31 October 2016

Pursuit of Knowledge

Worksop College Schools’ Philosophy Conference 2-4 November 2016

Wall of posters made by students

Academics and students from the Department of Philosophy at the University of Sheffield are lending their support to the Worksop College Schools’ Philosophy Conference, 2-4 November 2016.

“Pursuit of Knowledge” will take place at Worksop College with 115 pupils from seven schools from across the UK taking part in the three-day conference which will give participants the chance to debate, discuss and think about issues from a philosophical viewpoint.

The conference is also being supported by the Royal Institute of Philosophy who is providing funding to cover the travel costs of the speakers.

The conference is being organised by Jane Gatley, herself a Philosophy graduate from the University of Sheffield, who teaches at Worksop College and is also a doctoral student at the University of Birmingham researching why philosophy should be taught in schools. Jane said, ”This conference has been set up to bring people from schools and universities with an interest in philosophy together. School students have the opportunity to interact with the world of academic philosophy and get an insight into what studying at university might be like. The University of Sheffield has been extremely supportive in running this event, both this year and last.”

Head of Department, Dr Rosanna Keefe said, “The Department of Philosophy is delighted to support this conference with three of our academic experts giving talks and our enthusiastic student volunteers being on hand to support and encourage those taking part. We have also provided bursaries from widening participation funds to cover the costs of the conference places for 20 pupils.”

“Students who study philosophy develop core problem solving skills, can analyse problems, think clearly, recognise and respond to the views of others and communicate ideas concisely. The conference will give school pupils the opportunity to practice and develop these skills – all of which are invaluable in many careers and future studies. We hope that the conference will inspire those that attend to further develop their interest in this fascinating and complex subject.”
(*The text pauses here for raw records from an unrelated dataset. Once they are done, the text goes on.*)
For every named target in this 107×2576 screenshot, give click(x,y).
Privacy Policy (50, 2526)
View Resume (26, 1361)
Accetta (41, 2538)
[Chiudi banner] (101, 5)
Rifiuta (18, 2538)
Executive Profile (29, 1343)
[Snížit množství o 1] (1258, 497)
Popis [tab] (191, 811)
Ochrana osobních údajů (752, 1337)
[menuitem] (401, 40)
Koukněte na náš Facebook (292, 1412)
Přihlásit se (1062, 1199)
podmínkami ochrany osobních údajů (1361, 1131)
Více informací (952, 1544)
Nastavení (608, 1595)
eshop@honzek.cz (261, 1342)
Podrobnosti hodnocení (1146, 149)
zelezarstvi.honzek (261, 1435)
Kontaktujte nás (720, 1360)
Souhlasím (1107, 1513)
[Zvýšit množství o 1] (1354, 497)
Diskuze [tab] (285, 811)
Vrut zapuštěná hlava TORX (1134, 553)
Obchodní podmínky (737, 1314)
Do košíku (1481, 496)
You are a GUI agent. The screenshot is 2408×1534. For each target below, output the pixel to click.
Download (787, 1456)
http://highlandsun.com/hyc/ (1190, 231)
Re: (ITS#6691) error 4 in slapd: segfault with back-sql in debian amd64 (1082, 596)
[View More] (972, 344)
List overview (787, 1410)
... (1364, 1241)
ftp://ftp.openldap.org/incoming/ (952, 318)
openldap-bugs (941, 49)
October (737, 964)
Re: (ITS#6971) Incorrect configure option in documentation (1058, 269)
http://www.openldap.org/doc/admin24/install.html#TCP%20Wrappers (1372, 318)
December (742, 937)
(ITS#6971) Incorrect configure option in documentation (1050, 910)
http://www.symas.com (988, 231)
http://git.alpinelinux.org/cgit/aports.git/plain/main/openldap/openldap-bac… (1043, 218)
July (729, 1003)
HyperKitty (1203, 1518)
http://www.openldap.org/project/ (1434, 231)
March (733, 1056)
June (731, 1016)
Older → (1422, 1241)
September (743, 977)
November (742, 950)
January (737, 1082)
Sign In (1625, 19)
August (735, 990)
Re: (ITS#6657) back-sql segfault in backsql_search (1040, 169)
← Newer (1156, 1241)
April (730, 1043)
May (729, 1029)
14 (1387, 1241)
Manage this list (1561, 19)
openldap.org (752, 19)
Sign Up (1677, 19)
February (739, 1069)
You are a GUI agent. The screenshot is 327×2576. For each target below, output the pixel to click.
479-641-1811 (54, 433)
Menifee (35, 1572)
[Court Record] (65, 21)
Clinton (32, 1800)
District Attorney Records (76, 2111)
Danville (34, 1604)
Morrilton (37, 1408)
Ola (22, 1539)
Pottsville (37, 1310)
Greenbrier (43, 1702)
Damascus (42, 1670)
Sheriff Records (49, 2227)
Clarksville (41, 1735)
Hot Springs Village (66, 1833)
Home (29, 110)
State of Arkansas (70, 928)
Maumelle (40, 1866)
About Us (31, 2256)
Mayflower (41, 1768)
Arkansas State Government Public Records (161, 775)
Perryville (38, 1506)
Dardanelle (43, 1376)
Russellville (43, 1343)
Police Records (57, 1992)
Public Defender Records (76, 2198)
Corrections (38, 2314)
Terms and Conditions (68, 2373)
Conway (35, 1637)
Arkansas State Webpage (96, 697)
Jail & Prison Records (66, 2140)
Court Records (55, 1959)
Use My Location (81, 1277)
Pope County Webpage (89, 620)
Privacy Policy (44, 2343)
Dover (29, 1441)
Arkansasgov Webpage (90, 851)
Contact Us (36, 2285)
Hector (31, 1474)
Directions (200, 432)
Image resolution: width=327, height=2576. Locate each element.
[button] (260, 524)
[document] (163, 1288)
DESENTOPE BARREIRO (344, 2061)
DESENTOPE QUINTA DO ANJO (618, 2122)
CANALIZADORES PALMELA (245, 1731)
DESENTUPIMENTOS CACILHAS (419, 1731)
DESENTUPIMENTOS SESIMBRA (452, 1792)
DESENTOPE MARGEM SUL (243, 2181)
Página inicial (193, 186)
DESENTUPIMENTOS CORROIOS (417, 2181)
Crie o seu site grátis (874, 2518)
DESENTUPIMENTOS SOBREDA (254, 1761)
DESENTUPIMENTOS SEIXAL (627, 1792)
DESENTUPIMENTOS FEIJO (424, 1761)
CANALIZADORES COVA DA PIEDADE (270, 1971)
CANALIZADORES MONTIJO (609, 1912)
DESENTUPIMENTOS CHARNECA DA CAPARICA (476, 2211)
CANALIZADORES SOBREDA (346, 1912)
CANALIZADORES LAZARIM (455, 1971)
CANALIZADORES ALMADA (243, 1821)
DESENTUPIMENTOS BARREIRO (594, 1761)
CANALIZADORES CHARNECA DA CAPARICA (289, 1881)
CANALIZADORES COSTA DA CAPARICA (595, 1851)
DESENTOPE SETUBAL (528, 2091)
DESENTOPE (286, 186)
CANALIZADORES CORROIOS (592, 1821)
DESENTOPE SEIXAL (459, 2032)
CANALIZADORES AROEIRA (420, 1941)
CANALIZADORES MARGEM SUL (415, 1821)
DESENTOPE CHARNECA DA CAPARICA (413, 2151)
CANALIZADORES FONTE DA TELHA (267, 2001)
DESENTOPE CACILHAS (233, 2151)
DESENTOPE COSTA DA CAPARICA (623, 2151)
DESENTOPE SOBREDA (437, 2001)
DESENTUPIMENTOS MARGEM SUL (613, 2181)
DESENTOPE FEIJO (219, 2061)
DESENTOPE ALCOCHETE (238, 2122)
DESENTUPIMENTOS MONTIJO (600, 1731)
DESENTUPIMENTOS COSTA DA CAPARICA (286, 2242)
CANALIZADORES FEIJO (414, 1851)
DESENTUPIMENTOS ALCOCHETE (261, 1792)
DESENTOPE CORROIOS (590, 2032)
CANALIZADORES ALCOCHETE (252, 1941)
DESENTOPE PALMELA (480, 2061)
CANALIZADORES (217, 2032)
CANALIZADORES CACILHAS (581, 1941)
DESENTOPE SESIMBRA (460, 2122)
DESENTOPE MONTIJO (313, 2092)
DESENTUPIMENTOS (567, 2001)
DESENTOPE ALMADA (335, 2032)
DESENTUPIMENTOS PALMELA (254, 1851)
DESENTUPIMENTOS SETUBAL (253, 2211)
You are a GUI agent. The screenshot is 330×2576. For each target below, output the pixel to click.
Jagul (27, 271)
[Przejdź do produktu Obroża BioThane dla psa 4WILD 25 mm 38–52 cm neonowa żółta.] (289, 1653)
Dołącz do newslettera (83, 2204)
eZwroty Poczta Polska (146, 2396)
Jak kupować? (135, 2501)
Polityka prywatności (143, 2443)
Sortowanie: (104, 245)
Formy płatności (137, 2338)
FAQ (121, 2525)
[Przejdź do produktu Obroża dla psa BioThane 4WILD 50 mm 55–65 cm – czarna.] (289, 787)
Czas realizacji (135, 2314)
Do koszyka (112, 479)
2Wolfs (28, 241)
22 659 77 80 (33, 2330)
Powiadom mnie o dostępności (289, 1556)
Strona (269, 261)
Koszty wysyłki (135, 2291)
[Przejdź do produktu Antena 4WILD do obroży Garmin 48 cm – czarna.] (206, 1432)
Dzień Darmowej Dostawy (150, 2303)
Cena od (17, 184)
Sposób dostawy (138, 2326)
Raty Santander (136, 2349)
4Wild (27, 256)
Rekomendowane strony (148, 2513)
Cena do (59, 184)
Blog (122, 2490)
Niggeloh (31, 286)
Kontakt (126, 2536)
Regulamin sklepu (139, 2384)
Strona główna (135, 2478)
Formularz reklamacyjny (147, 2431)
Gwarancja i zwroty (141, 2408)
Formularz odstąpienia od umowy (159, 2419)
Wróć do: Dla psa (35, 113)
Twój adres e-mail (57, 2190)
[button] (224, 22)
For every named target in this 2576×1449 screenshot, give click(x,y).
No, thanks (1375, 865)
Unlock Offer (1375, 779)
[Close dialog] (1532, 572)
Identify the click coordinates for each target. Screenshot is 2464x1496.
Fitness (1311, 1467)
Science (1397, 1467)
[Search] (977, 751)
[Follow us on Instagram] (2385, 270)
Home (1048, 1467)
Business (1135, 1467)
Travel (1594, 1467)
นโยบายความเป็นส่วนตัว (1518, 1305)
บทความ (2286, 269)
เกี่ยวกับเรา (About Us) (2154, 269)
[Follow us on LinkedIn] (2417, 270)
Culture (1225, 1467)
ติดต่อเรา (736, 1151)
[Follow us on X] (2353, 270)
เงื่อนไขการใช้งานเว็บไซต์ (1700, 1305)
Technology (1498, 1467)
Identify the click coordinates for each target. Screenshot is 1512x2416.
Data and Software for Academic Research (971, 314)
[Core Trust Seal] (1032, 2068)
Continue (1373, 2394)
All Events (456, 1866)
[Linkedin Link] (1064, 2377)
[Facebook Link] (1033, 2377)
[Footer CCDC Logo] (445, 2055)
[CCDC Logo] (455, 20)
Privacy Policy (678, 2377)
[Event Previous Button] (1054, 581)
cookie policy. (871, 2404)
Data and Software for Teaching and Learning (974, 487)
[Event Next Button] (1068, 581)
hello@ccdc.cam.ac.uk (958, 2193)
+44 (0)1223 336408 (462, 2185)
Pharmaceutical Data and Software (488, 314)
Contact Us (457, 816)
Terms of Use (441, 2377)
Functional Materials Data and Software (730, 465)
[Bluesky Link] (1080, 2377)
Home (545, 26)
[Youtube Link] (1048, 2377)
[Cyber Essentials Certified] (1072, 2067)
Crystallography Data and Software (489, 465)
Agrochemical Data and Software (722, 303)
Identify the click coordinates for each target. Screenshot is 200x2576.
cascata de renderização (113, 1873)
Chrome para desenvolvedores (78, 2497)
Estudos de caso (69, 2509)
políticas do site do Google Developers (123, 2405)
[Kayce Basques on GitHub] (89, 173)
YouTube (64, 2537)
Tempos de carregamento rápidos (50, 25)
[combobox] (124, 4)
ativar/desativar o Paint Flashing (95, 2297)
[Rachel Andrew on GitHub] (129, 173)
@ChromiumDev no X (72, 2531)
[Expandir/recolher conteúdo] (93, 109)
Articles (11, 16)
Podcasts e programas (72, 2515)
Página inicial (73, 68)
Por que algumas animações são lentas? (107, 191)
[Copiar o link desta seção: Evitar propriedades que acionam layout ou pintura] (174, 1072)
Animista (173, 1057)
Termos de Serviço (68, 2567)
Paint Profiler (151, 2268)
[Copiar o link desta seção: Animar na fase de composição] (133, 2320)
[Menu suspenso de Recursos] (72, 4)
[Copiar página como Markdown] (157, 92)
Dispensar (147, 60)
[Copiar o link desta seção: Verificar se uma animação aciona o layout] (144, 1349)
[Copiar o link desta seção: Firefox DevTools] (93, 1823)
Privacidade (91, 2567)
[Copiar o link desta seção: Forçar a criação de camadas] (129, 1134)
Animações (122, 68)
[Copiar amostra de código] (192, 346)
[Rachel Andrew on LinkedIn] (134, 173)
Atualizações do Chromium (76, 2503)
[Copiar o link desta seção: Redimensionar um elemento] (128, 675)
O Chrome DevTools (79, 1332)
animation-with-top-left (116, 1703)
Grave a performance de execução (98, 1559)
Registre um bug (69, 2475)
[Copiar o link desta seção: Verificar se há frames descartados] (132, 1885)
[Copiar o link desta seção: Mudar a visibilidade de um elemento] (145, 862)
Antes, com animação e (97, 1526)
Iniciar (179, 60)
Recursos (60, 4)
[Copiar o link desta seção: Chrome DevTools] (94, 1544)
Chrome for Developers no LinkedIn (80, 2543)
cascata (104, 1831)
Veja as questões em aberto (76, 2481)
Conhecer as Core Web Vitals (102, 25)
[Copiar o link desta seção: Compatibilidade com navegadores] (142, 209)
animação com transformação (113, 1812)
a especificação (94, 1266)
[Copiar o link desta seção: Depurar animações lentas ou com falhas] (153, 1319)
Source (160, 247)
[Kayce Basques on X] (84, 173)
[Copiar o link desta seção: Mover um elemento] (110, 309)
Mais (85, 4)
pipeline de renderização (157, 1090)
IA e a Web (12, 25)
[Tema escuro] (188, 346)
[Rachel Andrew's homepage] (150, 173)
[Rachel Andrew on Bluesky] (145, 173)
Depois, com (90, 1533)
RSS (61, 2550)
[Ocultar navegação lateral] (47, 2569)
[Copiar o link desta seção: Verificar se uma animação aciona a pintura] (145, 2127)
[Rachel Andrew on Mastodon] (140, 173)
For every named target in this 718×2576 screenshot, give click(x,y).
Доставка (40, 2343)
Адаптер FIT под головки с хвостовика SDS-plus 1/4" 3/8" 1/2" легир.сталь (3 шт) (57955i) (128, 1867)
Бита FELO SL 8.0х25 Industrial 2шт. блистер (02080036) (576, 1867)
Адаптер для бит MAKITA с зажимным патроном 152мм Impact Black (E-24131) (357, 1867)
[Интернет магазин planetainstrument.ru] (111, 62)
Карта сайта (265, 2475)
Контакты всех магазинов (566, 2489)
Professor Angie Hobbs’ session on “Democracy, Demagoguery and Plato” and Professor Jenny Saul’s talk on “Dogwhistles and Figleaves: Racism, Linguistic Manipulation, and the 2016 US Election” will both provoke discussion and debate on current issues. Dr Chris Bennett will give a talk about the benefits of Higher Education and, in particular, studying Philosophy at University.

Current Philosophy student volunteers from the Department’s award-winning Philosophy in the City project will assist in the workshops and seminars and support the pupils as they take part in the Philosothon –an activity that divides school students into discussion groups to investigate ethical and other philosophical questions in the context of 'communities of inquiry'.